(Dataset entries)
= Beginning of Section =

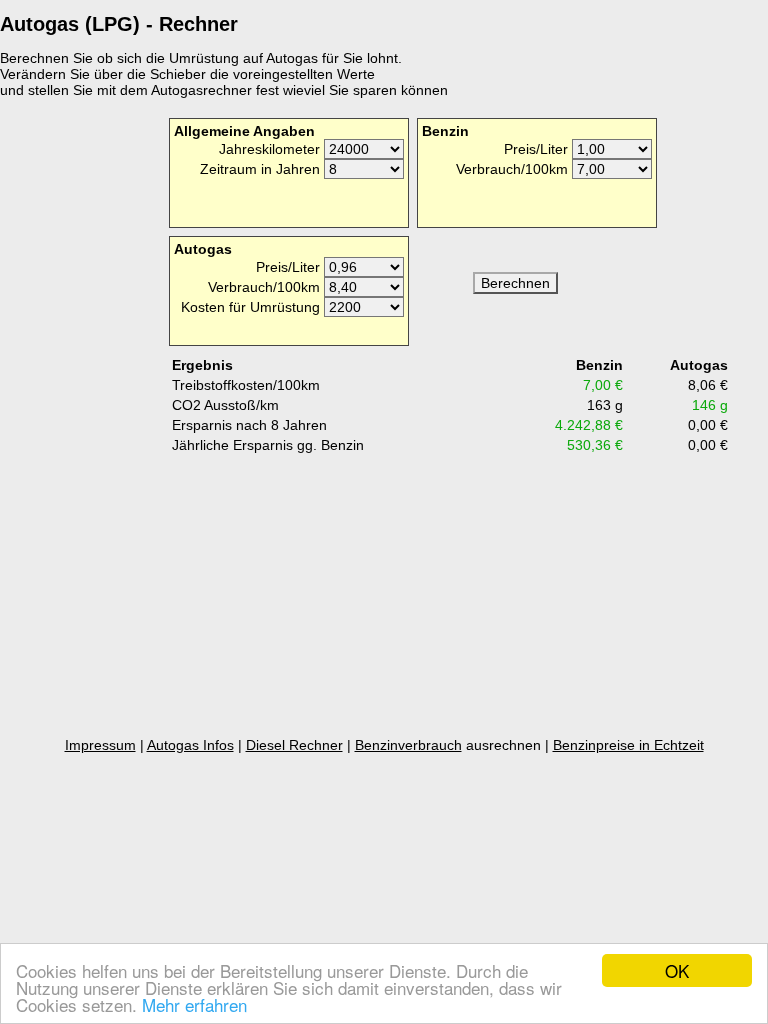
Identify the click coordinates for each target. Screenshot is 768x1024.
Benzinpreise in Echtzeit (628, 745)
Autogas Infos (190, 745)
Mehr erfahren (194, 1004)
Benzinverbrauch (408, 745)
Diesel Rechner (294, 745)
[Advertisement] (80, 419)
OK (677, 970)
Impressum (100, 745)
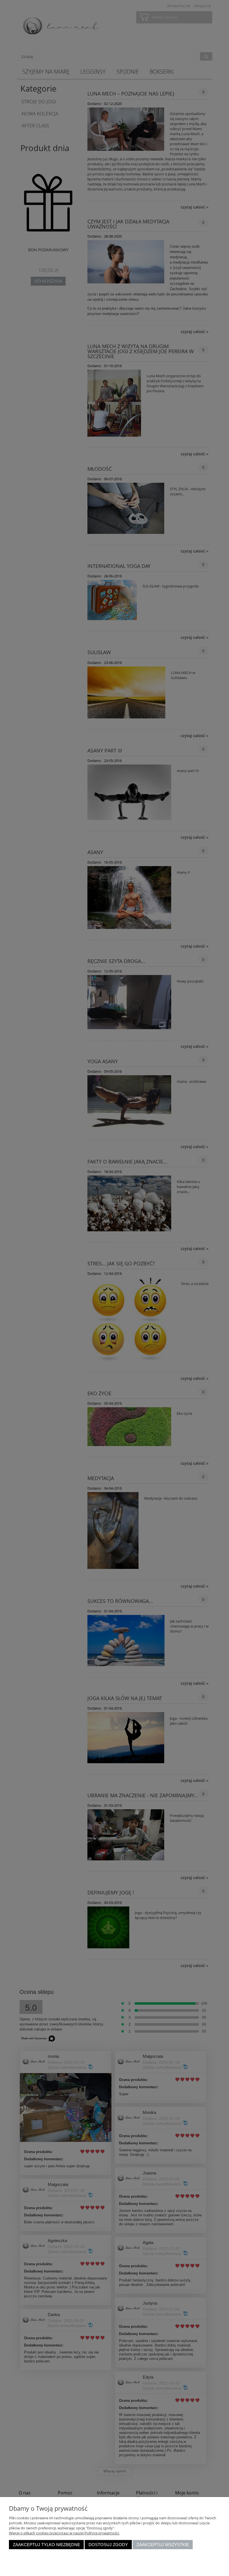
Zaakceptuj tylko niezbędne (46, 2544)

= End of Section =

The lines to retype run from the one containing "Benzinverbrauch (408, 745)" through the last line of the records above; write them exactly and skip the pictures.

Answer to this task:
Benzinverbrauch (408, 745)
Diesel Rechner (294, 745)
[Advertisement] (80, 419)
OK (677, 970)
Impressum (100, 745)
Zaakceptuj tylko niezbędne (46, 2544)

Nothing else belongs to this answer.